Task instructions: From the entries below, reproduce exactly the line containing "Expand the Jenkins breadcrumb arrow menu", the line containing "The image size is (688, 448).", and every line in between, with nothing added.

Records for the exercise:
-----

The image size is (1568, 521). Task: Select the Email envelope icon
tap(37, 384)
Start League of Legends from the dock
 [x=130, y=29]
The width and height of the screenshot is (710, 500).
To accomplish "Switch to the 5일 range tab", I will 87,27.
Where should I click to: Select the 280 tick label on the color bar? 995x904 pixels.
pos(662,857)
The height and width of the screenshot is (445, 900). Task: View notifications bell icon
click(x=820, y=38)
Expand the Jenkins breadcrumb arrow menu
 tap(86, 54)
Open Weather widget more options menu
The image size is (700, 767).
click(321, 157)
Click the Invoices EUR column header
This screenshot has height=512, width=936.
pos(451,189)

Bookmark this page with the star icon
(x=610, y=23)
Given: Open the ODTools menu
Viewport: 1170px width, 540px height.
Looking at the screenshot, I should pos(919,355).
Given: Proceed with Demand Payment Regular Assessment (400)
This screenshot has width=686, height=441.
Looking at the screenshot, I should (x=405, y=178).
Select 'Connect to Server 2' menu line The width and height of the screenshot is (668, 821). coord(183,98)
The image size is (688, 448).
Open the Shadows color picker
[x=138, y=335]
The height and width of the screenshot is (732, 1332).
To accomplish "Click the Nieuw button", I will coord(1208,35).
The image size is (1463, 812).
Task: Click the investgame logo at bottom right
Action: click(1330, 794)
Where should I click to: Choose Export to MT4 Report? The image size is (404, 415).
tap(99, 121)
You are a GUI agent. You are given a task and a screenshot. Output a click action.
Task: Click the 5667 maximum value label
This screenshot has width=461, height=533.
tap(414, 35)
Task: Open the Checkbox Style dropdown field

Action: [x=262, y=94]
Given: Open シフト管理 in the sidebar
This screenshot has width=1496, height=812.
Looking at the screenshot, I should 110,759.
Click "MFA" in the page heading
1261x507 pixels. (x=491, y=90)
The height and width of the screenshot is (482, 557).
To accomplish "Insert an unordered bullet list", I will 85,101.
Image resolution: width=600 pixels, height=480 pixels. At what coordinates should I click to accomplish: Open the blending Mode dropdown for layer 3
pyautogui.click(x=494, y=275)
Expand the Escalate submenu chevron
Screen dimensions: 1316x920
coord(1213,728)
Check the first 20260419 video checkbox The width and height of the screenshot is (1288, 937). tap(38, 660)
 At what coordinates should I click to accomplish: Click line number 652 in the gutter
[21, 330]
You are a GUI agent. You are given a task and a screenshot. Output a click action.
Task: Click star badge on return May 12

-----

Result:
Expand the Jenkins breadcrumb arrow menu
 tap(86, 54)
Open Weather widget more options menu
The image size is (700, 767).
click(321, 157)
Click the Invoices EUR column header
This screenshot has height=512, width=936.
pos(451,189)

Bookmark this page with the star icon
(x=610, y=23)
Given: Open the ODTools menu
Viewport: 1170px width, 540px height.
Looking at the screenshot, I should pos(919,355).
Given: Proceed with Demand Payment Regular Assessment (400)
This screenshot has width=686, height=441.
Looking at the screenshot, I should (x=405, y=178).
Select 'Connect to Server 2' menu line The width and height of the screenshot is (668, 821). coord(183,98)
The image size is (688, 448).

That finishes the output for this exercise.